Generative Modeling, Design and Analysis of Spider Silk Protein Sequences for Enhanced Mechanical Properties

Spider silks are remarkable materials characterized by superb mechanical properties such as strength, extensibility and light weight features. Yet, to date, limited computational models are available to fully explore sequence-property relationships for analysis and design. We propose a generative modeling, design and analysis technique applied to create novel spider silk protein sequences for enhanced mechanical properties. The model, pretrained on a large set of protein sequences, is fine-tuned on 1,033 major ampullate spidroin (MaSp) sequences for which associated fiber-level mechanical properties were measured. This process represents an end-to-end forward and inverse generative strategy. The dataset is established by curating a published silkome dataset. Performance is assessed through: (1) novelty analysis and protein type classification for generated spidroin sequences through BLAST searches, (2) property evaluation and comparison with similar sequences, (3) comparison of molecular structures, and (4) detailed sequence motif analyses.

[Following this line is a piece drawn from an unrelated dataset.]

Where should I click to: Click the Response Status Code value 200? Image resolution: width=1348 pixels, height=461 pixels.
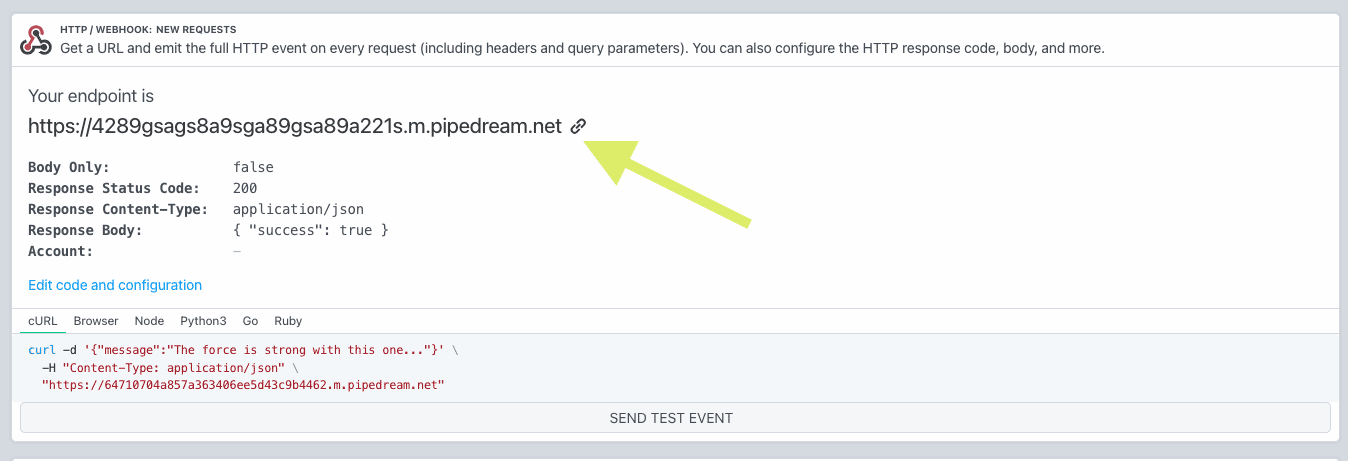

We generate silk sequences with property combinations that do not exist in nature and develop a deep understanding of the mechanistic roles of sequence patterns in achieving overarching key mechanical properties (e.g., elastic modulus, strength, toughness, failure strain). Other research that will be discussed includes applying this approach to expand the silkome dataset by using a combination of generative modeling and molecular simulations, thereby facilitating further sequence-structure analyses of silks, and establishing a foundation for synthetic silk design and optimization.